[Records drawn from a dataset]
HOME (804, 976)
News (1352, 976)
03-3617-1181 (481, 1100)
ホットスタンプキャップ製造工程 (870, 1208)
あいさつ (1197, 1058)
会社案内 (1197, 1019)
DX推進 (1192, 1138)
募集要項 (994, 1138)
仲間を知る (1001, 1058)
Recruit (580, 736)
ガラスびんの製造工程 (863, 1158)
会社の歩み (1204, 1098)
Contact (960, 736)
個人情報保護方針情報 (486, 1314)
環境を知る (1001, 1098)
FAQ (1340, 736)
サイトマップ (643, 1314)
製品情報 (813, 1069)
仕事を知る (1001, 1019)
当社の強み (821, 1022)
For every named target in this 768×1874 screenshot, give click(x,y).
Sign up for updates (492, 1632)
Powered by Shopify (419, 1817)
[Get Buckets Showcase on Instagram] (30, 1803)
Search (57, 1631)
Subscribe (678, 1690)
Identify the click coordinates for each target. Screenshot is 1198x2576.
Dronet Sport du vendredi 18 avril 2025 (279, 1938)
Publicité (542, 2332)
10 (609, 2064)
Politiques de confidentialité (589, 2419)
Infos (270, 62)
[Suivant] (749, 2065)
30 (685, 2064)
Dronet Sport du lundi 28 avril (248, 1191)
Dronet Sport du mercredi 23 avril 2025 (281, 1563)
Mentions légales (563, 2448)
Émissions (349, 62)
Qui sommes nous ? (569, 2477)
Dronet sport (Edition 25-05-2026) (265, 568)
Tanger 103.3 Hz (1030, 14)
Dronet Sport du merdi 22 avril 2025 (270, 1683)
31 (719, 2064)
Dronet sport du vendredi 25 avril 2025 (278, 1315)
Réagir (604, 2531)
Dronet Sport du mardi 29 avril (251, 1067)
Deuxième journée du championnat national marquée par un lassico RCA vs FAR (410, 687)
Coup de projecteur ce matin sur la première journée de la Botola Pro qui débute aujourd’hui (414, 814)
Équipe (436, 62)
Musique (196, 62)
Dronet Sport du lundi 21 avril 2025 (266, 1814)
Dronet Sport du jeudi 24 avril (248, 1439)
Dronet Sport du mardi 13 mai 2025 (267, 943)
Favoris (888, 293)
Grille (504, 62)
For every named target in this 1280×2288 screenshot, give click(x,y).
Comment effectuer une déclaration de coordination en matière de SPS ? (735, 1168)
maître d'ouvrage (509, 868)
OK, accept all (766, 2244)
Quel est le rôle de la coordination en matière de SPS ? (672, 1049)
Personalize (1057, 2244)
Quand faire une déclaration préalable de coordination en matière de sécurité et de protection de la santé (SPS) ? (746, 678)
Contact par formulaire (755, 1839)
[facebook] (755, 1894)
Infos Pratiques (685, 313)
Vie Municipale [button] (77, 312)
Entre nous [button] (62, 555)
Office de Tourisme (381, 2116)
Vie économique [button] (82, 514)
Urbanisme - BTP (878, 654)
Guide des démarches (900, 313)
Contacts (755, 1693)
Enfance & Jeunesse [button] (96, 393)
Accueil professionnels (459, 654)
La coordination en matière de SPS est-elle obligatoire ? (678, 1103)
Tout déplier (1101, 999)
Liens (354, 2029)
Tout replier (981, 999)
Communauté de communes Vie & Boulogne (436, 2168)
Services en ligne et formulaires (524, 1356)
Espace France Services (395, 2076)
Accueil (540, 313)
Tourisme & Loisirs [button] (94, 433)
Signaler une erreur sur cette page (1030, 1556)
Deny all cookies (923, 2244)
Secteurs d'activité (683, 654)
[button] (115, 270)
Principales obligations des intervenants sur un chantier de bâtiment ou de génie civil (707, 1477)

(Exercise):
Go to the line with "Office de Tourisme (381, 2116)" in the entries above and repeat every line from there through the line with "Communauté de communes", exactly and with no other text.

(Solution for this exercise):
Office de Tourisme (381, 2116)
Vie économique [button] (82, 514)
Urbanisme - BTP (878, 654)
Guide des démarches (900, 313)
Contacts (755, 1693)
Enfance & Jeunesse [button] (96, 393)
Accueil professionnels (459, 654)
La coordination en matière de SPS est-elle obligatoire ? (678, 1103)
Tout déplier (1101, 999)
Liens (354, 2029)
Tout replier (981, 999)
Communauté de communes Vie & Boulogne (436, 2168)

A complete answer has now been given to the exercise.